(Data on locating visible targets)
◇ ◇ ◇ ◇ ◇

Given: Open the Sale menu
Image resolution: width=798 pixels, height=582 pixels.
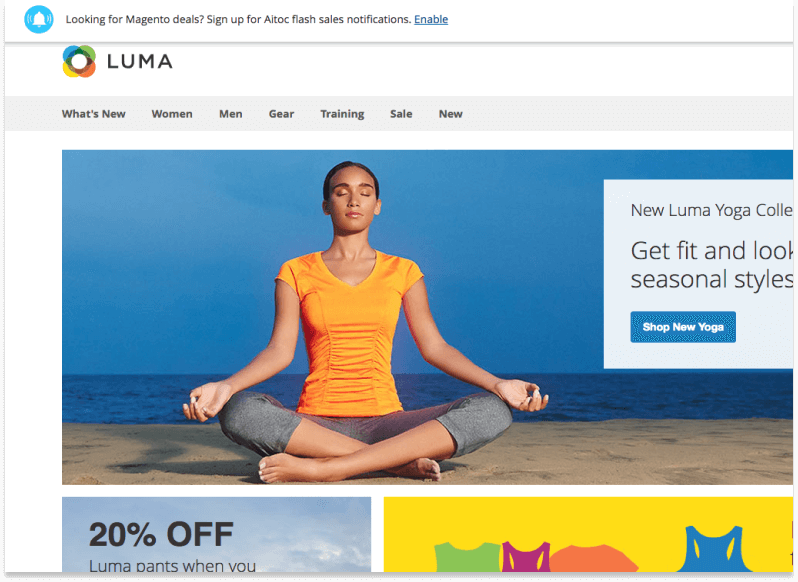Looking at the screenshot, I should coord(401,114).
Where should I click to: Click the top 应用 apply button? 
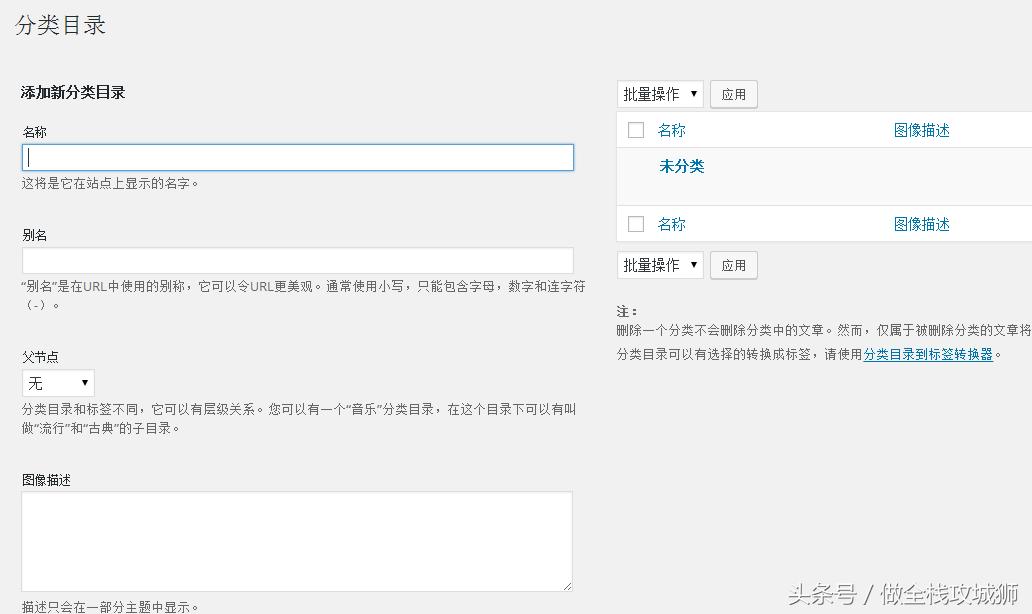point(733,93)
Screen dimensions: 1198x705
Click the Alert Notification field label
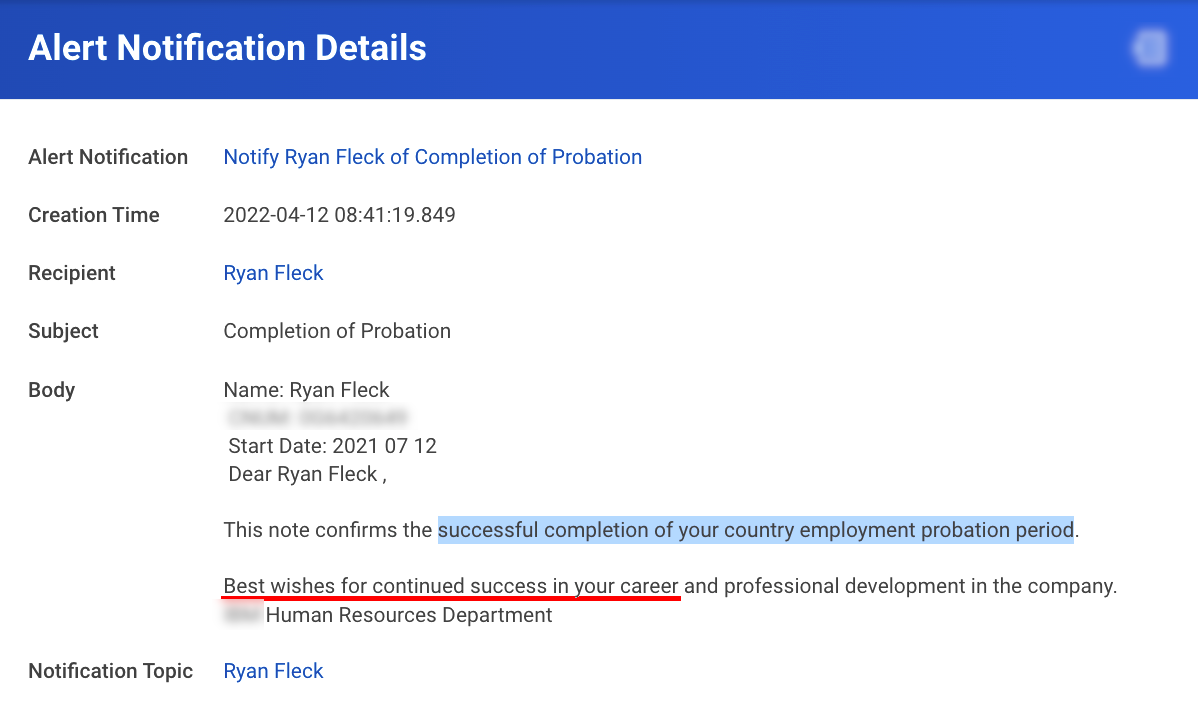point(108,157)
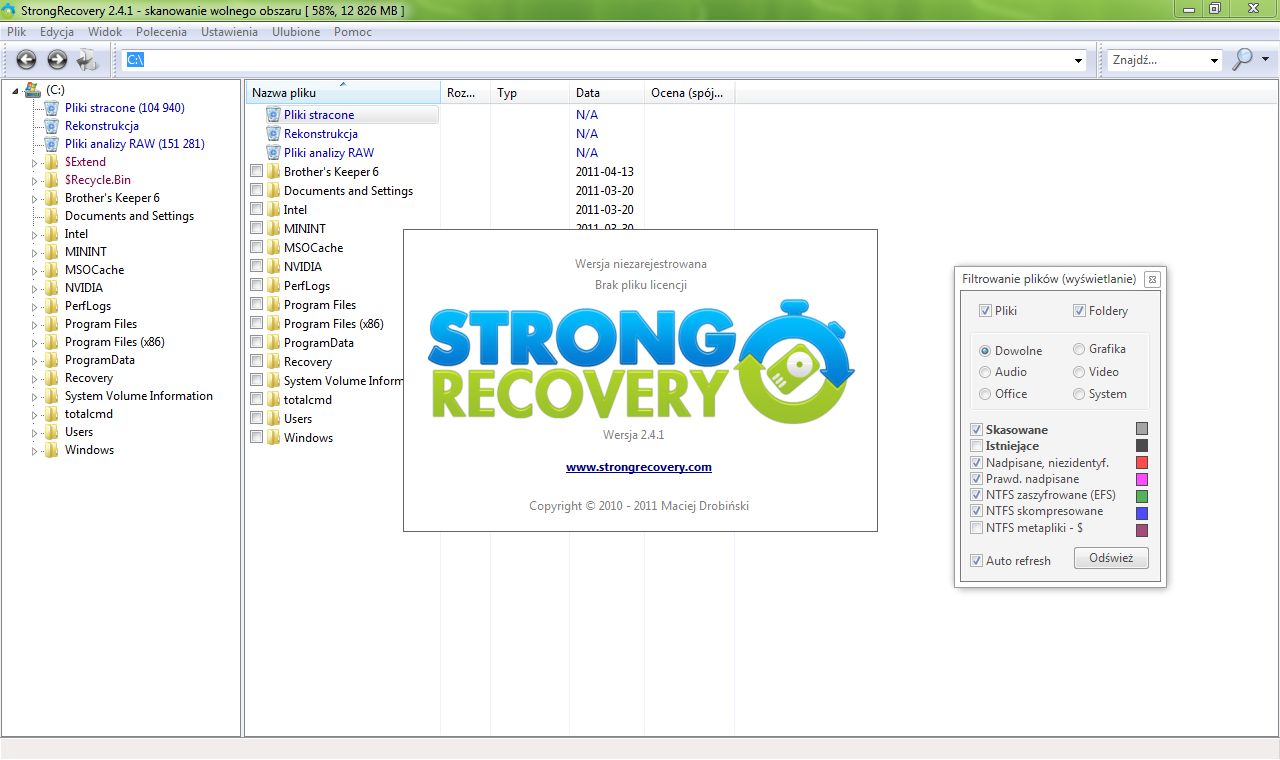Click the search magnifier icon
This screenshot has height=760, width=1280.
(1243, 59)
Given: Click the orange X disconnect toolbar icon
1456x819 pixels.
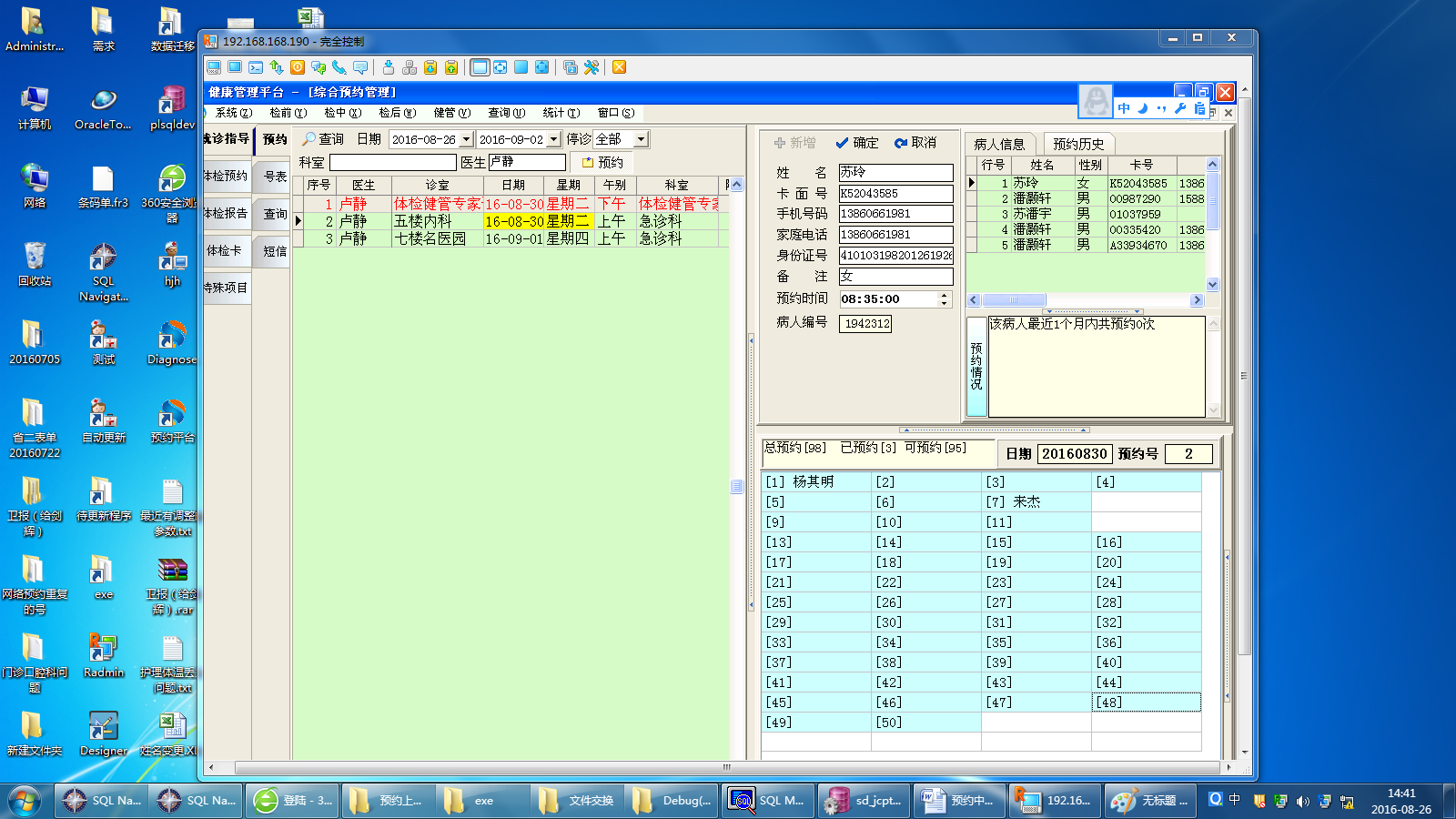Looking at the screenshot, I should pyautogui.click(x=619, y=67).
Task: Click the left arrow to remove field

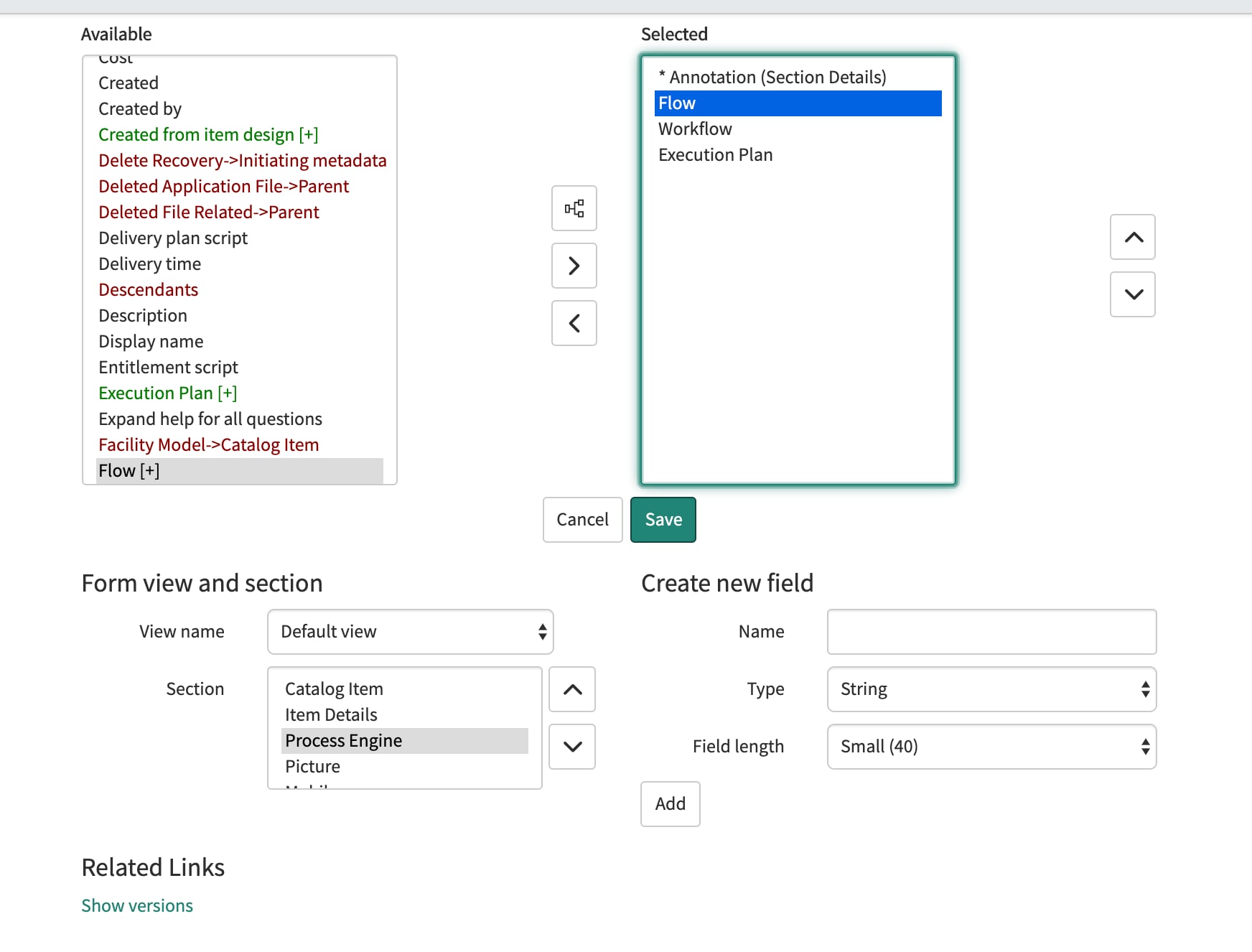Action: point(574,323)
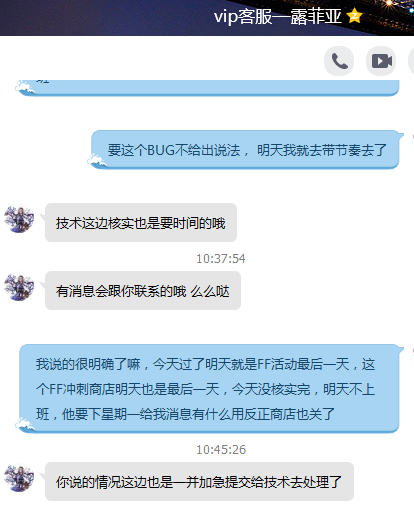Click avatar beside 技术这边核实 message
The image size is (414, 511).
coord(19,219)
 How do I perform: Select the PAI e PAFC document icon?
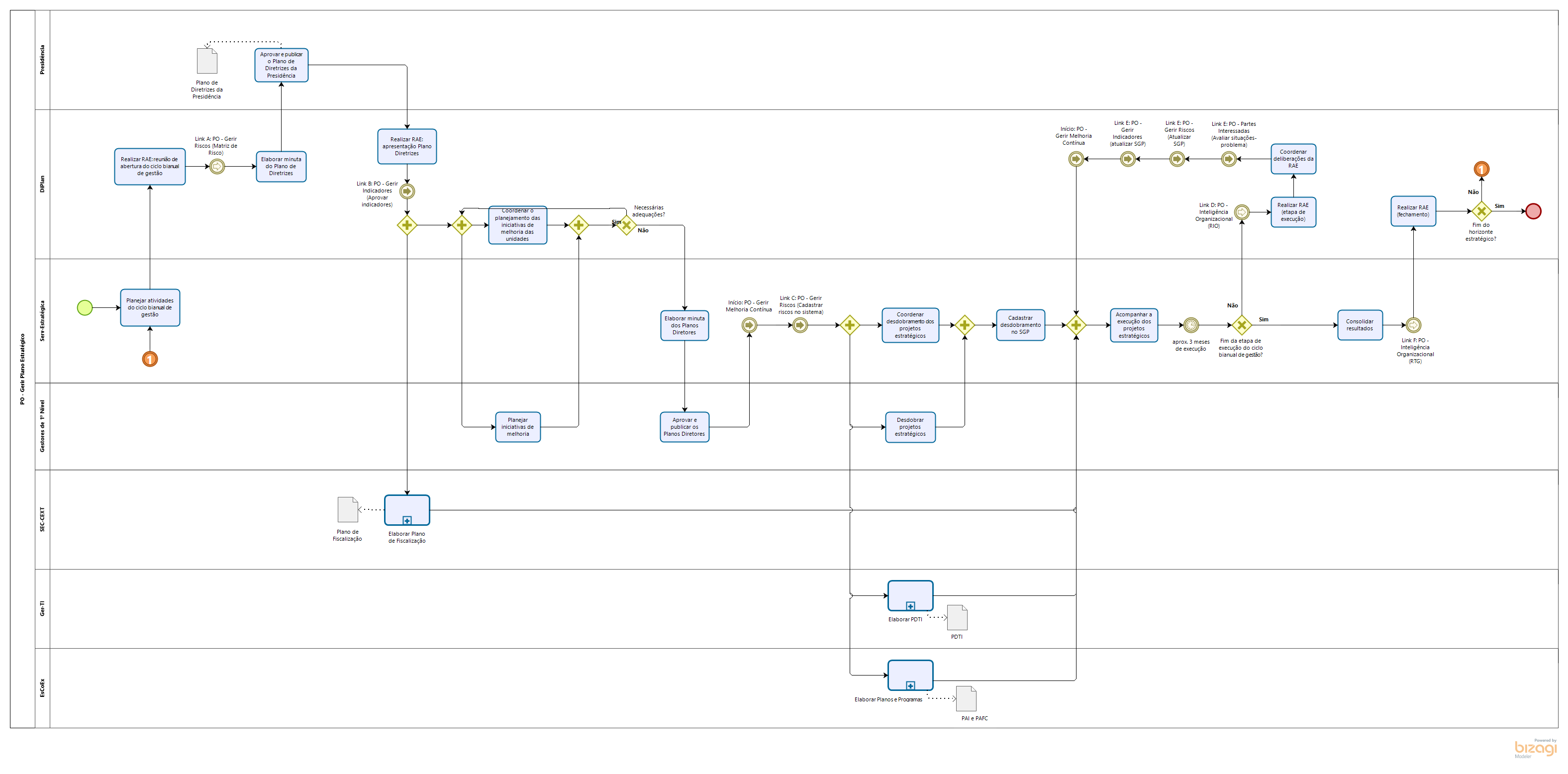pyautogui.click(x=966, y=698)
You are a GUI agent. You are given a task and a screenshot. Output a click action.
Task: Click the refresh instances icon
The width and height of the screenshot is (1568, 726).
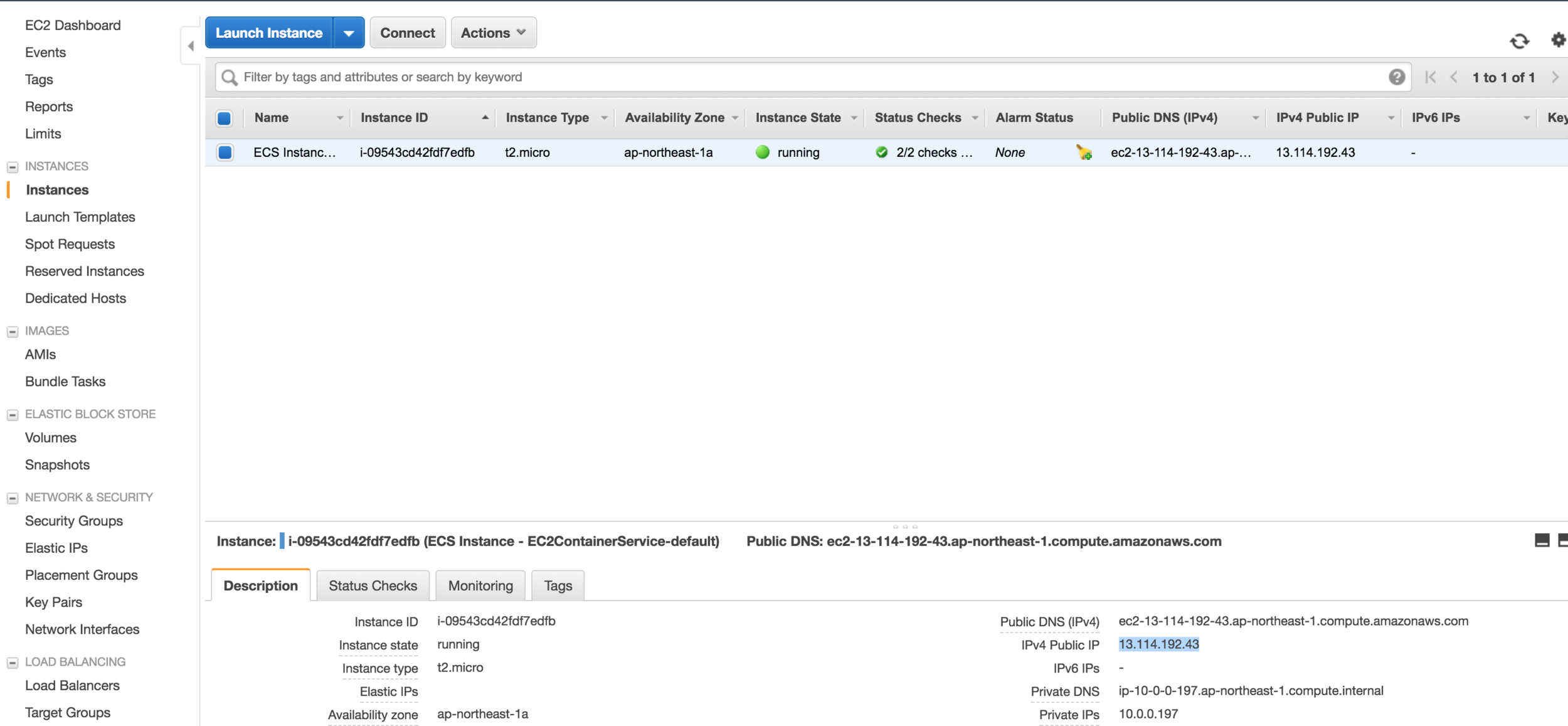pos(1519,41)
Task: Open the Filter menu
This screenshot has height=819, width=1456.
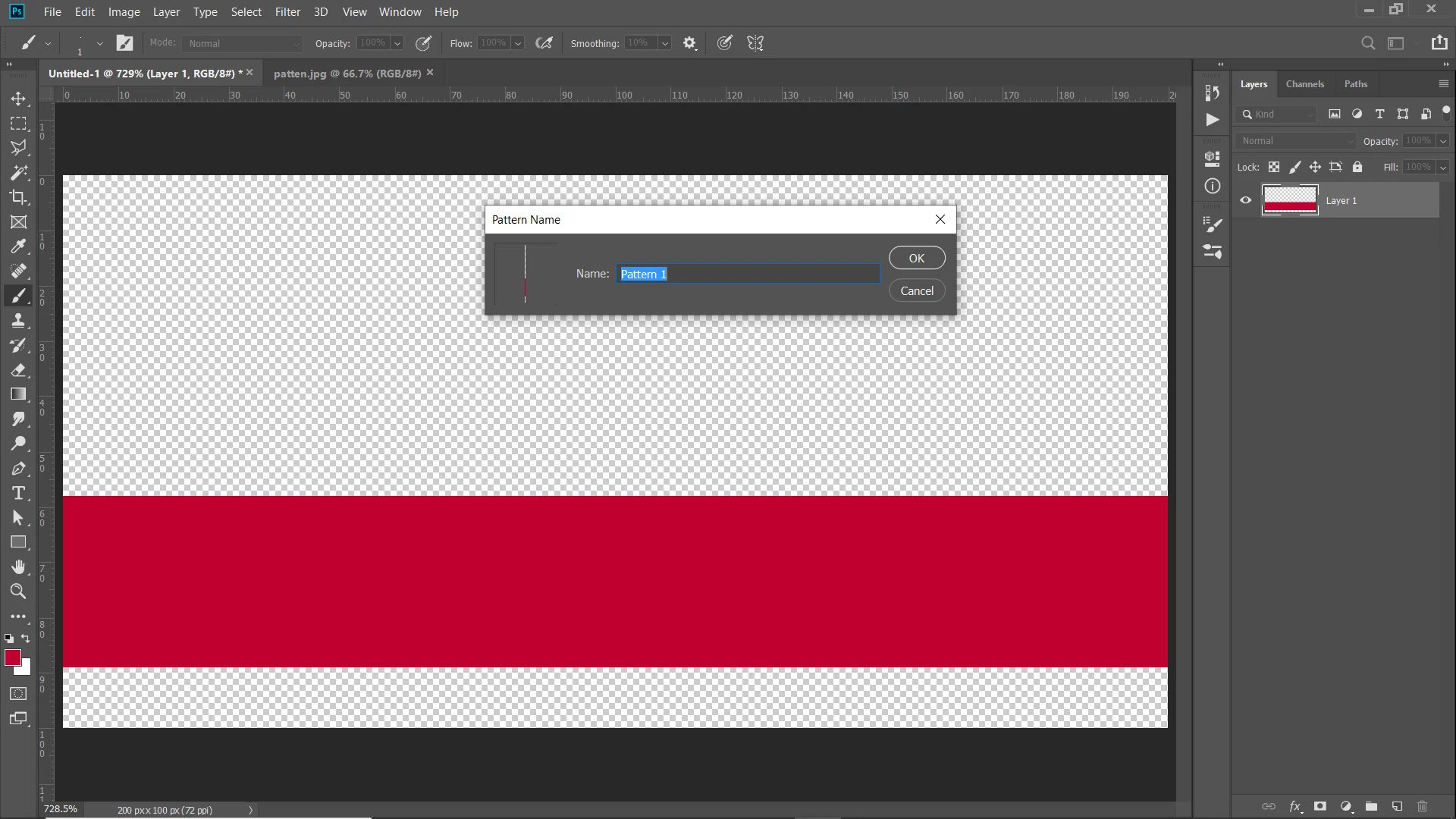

◇ ◇ ◇ ◇ ◇

_TASK OBJECTIVE_. Switch every "Open the" in the items to "Go to the" and give all of them again with nothing else changed, leaving out the pictures.

_EXERCISE RESULT_.
Given: Go to the Sale menu
Image resolution: width=798 pixels, height=582 pixels.
Looking at the screenshot, I should coord(401,114).
Where should I click to: Click the top 应用 apply button? 
point(733,93)
Screen dimensions: 1198x705
Click the Alert Notification field label
point(108,157)
Click the search magnifier icon
This screenshot has height=760, width=1280.
(1243, 59)
Given: Click the orange X disconnect toolbar icon
1456x819 pixels.
Looking at the screenshot, I should pyautogui.click(x=619, y=67).
Task: Click the left arrow to remove field

Action: point(574,323)
Click avatar beside 技术这边核实 message
The image size is (414, 511).
coord(19,219)
 How do I perform: Select the PAI e PAFC document icon?
pyautogui.click(x=966, y=698)
You are a GUI agent. You are given a task and a screenshot. Output a click action.
Task: Click the refresh instances icon
The width and height of the screenshot is (1568, 726).
pos(1519,41)
Task: Go to the Filter menu
This screenshot has height=819, width=1456.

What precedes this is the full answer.